Friday, March 14, 2014

India Looking for Malaysian Jet as U.S. Sees Air Piracy

By Alan Levin, Kartikay Mehrotra and Anurag Kotoky  Mar 14, 2014 5:37 AM GMT+0200
India’s navy set up a search zone for the missing Malaysian airliner in the Andaman Sea, hundreds of miles off the course of Flight 370, as evidence mounted that the plane may have flown long after controllers lost contact.

India has sent five ships and four aircraft to search for the plane, V.S.R. Murthy, commander for Andaman and Nicobar Islands, Indian Coast Guard, said by phone today. Aviation investigators are compiling signs the Boeing Co. (BA) 777-200 veered off its route and traveled west over Malaysia (MAS), beyond the limits of the country’s radars, according to two people who asked not to be identified with the probe active.

A satellite transmitter on the plane was active for about five hours, indicating the plane was operational after its transponder shut down less than an hour after takeoff, said three U.S. government officials.

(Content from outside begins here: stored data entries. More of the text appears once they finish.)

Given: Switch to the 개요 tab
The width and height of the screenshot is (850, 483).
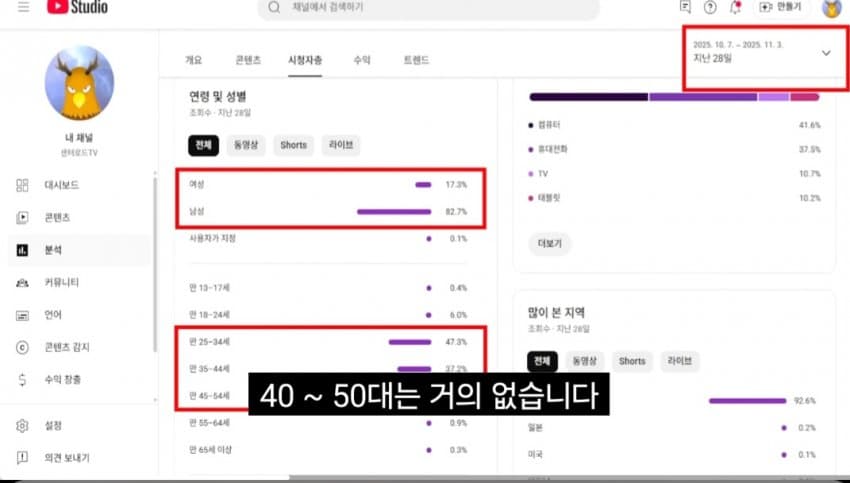Looking at the screenshot, I should click(x=194, y=60).
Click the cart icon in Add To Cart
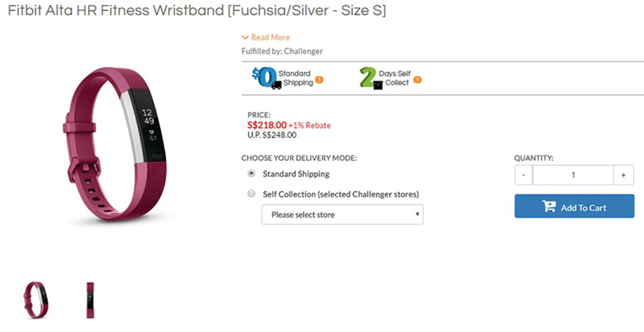This screenshot has height=332, width=644. (549, 206)
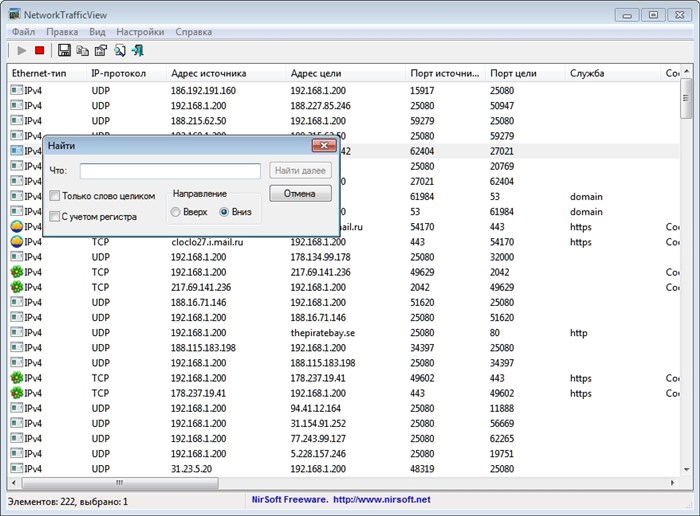The width and height of the screenshot is (700, 516).
Task: Select the 'Вверх' direction radio button
Action: (175, 212)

The 777 can cruise at 500 miles (805 kilometers) an hour or more, meaning it may have flown for as far as 2,500 miles beyond its last point of contact if it was intact and had enough fuel.
The information adds to the mystery surrounding the March 8 disappearance of the Malaysian Airline System Bhd. plane carrying 239 people. With no evidence of a mechanical failure or pilot error, U.S. investigators are treating the disappearance as a case of air piracy, though it remains unclear by whom, one person said.

Satellite Signaling

“I can’t think of a single example of a large airplane completely disappearing without seemingly leaving a trace for this many days,” said Hans Weber, president of Tecop International Inc., a San Diego-based consultant.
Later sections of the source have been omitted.